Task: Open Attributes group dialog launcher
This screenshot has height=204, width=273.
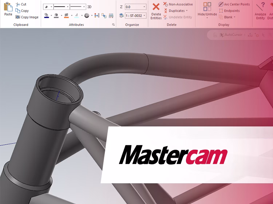Action: pos(113,25)
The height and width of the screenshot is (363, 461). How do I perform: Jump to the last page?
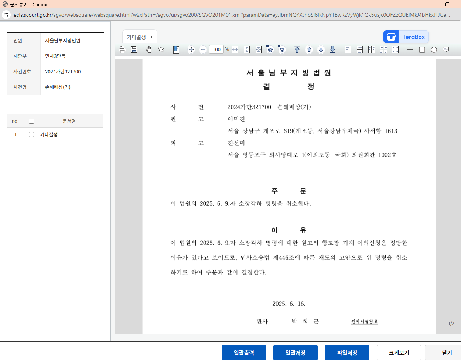[332, 49]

·····

■ **WHAT YOU WILL DO**:
Skip every image and output the remaining records exactly.

■ **WORKED SOLUTION**:
Task: Open Attributes group dialog launcher
This screenshot has height=204, width=273.
Action: pos(113,25)
The height and width of the screenshot is (363, 461). How do I perform: Jump to the last page?
[332, 49]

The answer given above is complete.